BAG: Anspruch auf tarifliche Zusatzleistung bei Inkrafttreten des Tarifvertrages nach Betriebsübergang

Bei einem Betriebsübergang werden nur solche Tarifverträge gem. § 613a Abs. 1 Satz 2 BGB in das Arbeitsverhältnis transformiert, die zum Zeitpunkt des Betriebsüberganges bereits in Kraft getreten sind. Dass ein Tarifvertrag zu diesem Zeitpunkt bereits von den Tarifvertragsparteien unterzeichnet wurde, reicht nicht aus.

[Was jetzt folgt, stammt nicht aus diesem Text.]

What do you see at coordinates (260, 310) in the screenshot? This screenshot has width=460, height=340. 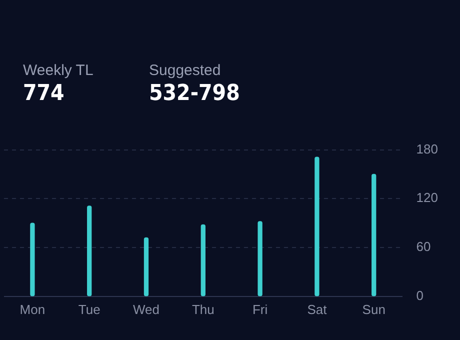 I see `x-tick-label: Fri` at bounding box center [260, 310].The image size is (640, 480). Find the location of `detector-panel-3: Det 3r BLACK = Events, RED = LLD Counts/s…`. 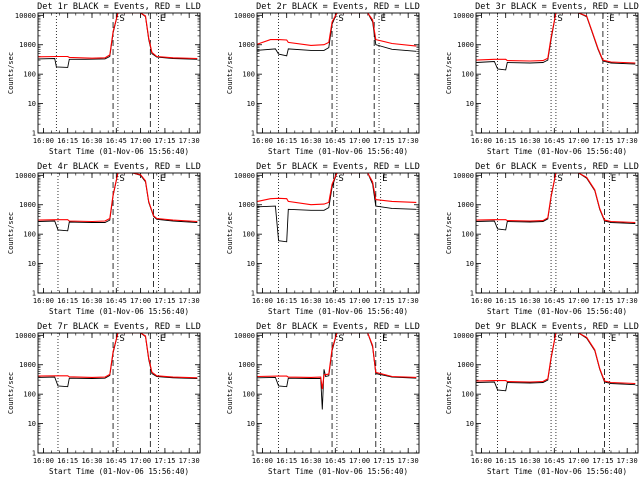

detector-panel-3: Det 3r BLACK = Events, RED = LLD Counts/s… is located at coordinates (542, 79).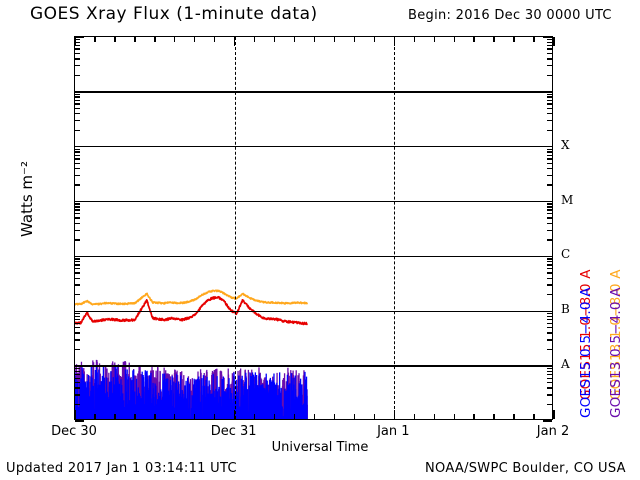 Image resolution: width=640 pixels, height=480 pixels. I want to click on x-tick-label: Jan 2, so click(553, 432).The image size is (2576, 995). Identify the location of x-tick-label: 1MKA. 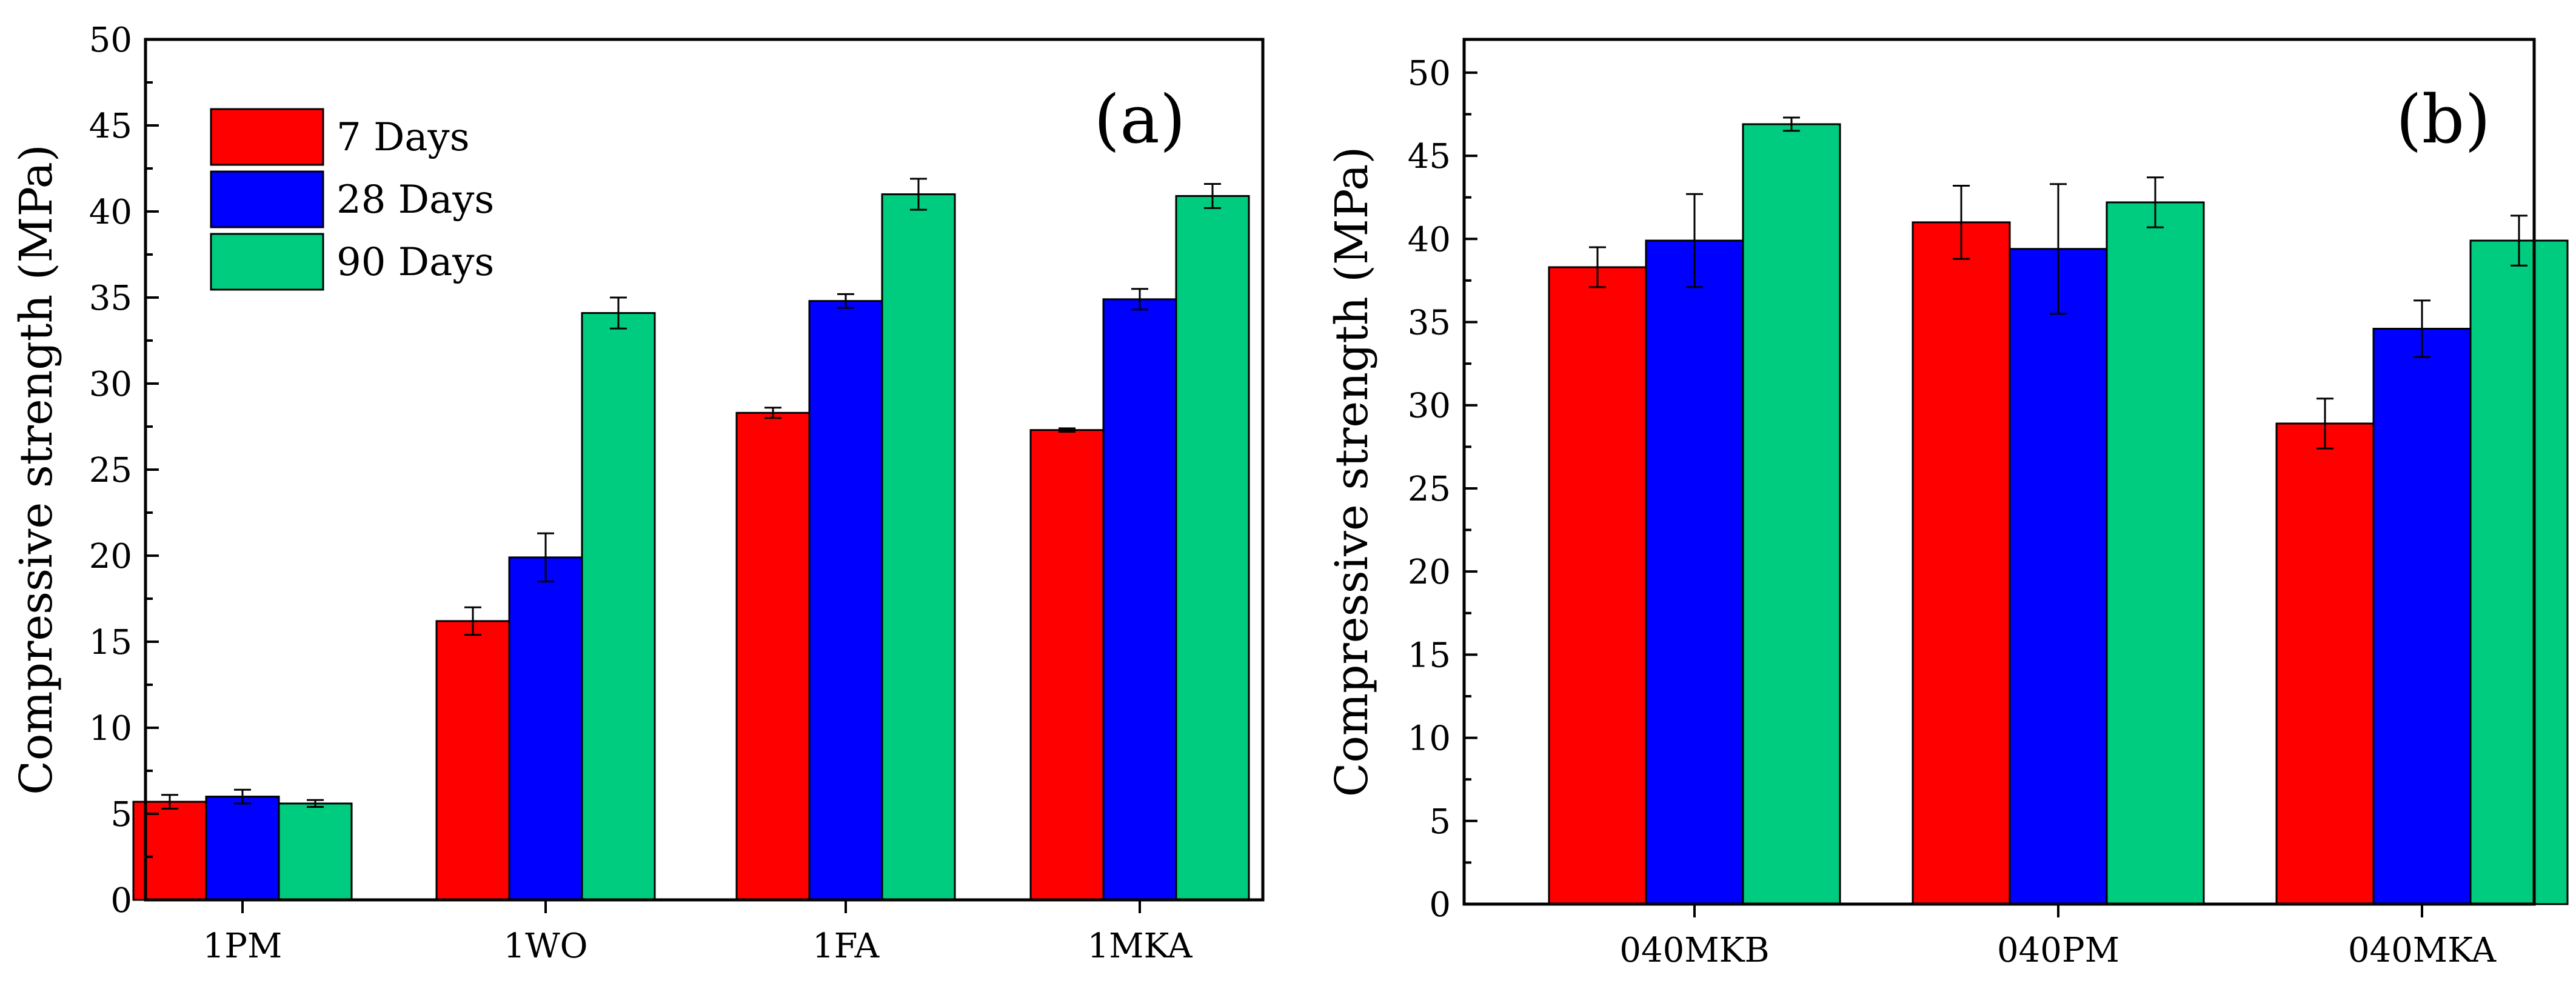
(1140, 946).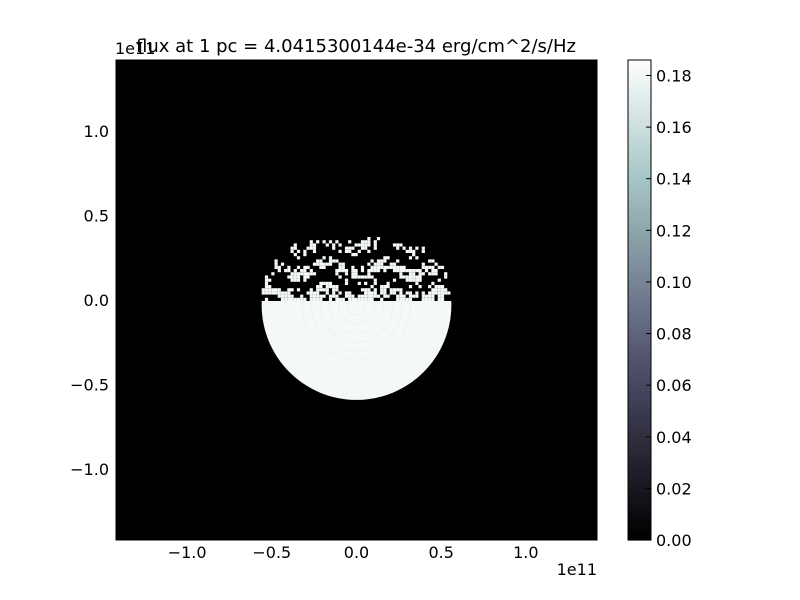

Der Kläger ist Mitglied der Gewerkschaft ver.di und war seit dem Jahr 1989 bei der N AG beschäftigt. Im Jahr 2004 wurden zwischen der N AG und der Gewerkschaft ver.di ein Sanierungstarifvertrag und ein Tarifvertrag Zusatzzahlung, der ab dem Jahr 2008 eine jährliche Zusatzleistung in Höhe von 1.473,00 € vorsah, vereinbart. Der Sanierungstarifvertrag trat zum 01.01.2005 in Kraft und endete zum 31.12.2007. Um den Arbeitgeber nicht mit der Verpflichtung zur Bildung von Rückstellungen zu belasten, vereinbarten die Tarifvertragsparteien für den TV Zusatzzahlung, dass dieser erst „am 01.01.2008 in Kraft“ treten sollte. Aufgrund Betriebsübergangs ging das Arbeitsverhältnis mit Wirkung zum 01.03.2007 auf die nicht tarifgebundene Beklagte über. Diese weigerte sich, die Zusatzzahlung nach dem TV Zusatzzahlung zu leisten. Das Bundesarbeitsgericht gab der Beklagten recht. Bei einem Betriebsübergang werden nur die Tarifverträge gem. § 613a Abs. 1 Satz 2 BGB in das Arbeitsverhältnis transformiert, die zum Zeitpunkt des Betriebsüberganges bereits in Kraft sind. Es reicht nicht aus, dass die Tarifverträge bereits unterzeichnet wurden.(BAG vom 26.09.2012, 4 AZR 512/10) Hinweise von Rechtsanwalt Rolf-Christian Otto: Die Entscheidung des BAG erscheint keineswegs zwingend. Ob ein Tarifvertrag bereits in Kraft getreten ist oder nicht, ist häufig eine Frage, die von den Tarifvertragsparteien nicht im Hinblick auf Folgen für einen Betriebsübergang vereinbart wird. So hätten die Betriebsparteien den Tarifvertrag Zusatzzahlung bereits im Jahr in Kraft treten lassen und darin die Zahlung der Zusatzleistung ab dem Jahr 2008 vereinbaren können. In diesem Fall hatte die Gewerkschaft ver.di aber Rücksicht auf den Wunsch des Arbeitgebers genommen, keine Rückstellungen bilden zu müssen. Das hatte nun zur Folge, dass die Mitarbeiter zwar die infolge des Sanierungstarifvertrages eintretenden Entgeltminderungen hinnehmen mussten, die Kompensationszahlung aber nicht mehr zu beanspruchen hatten. Es wird damit zu rechnen sein, dass Gewerkschaften solchen Wünschen der Arbeitgeber zukünftig nicht mehr entsprechen werden.